Activity - Comb through the entries for "screenshot" and pull out each line that holds it.

Provided data -
..............................
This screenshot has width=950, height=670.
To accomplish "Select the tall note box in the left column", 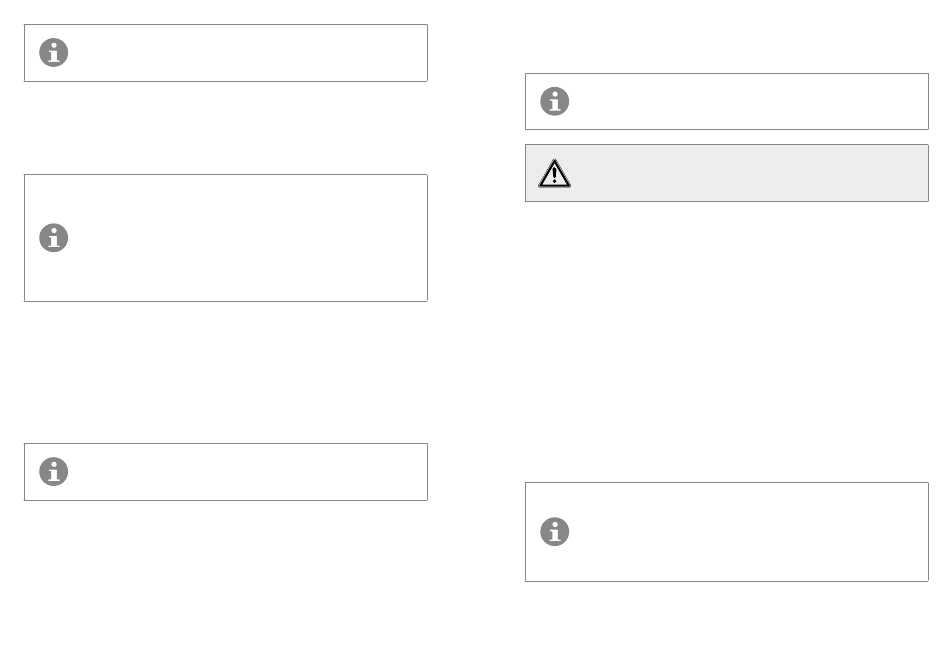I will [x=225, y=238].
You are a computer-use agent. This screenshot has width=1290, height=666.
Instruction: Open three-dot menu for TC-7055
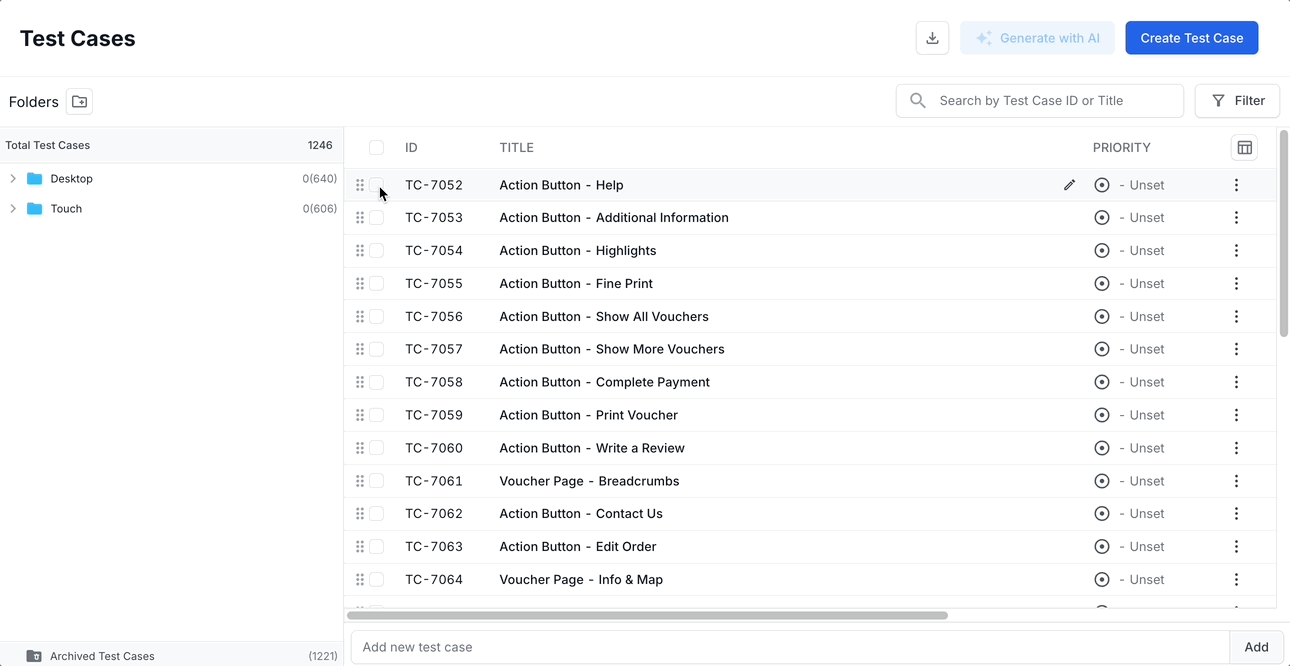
..............................
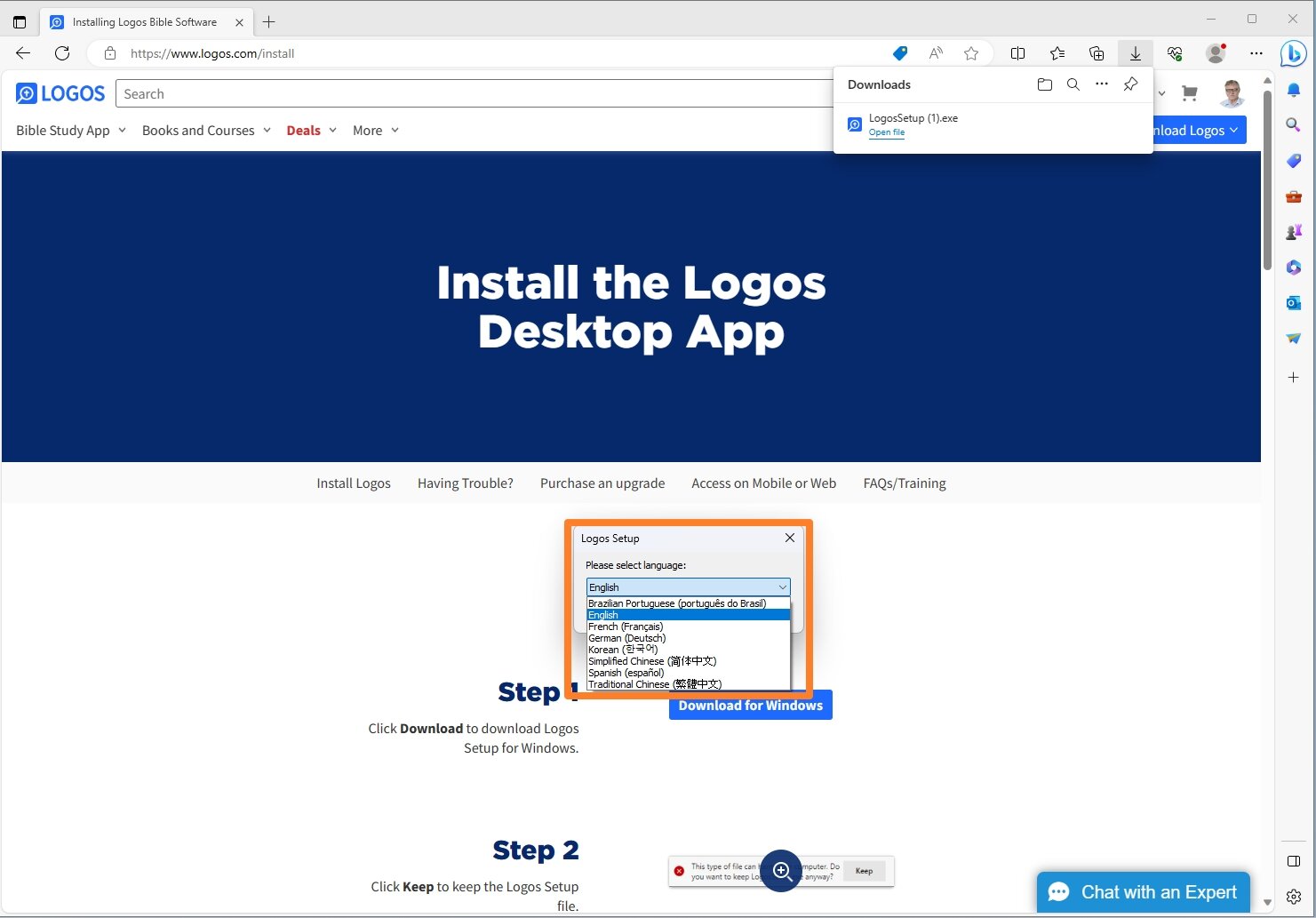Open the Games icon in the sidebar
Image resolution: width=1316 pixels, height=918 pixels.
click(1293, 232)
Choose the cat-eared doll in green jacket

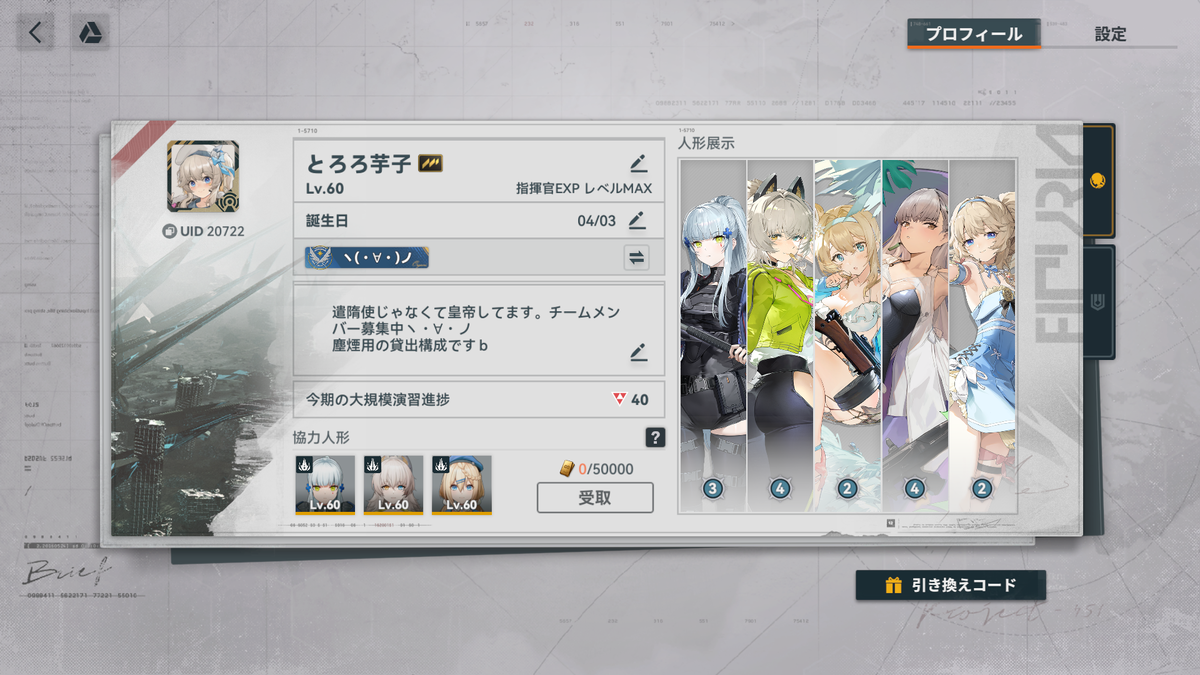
..............................
Response box -
This screenshot has width=950, height=670.
You are a computer-use agent. This screenshot has width=1290, height=666.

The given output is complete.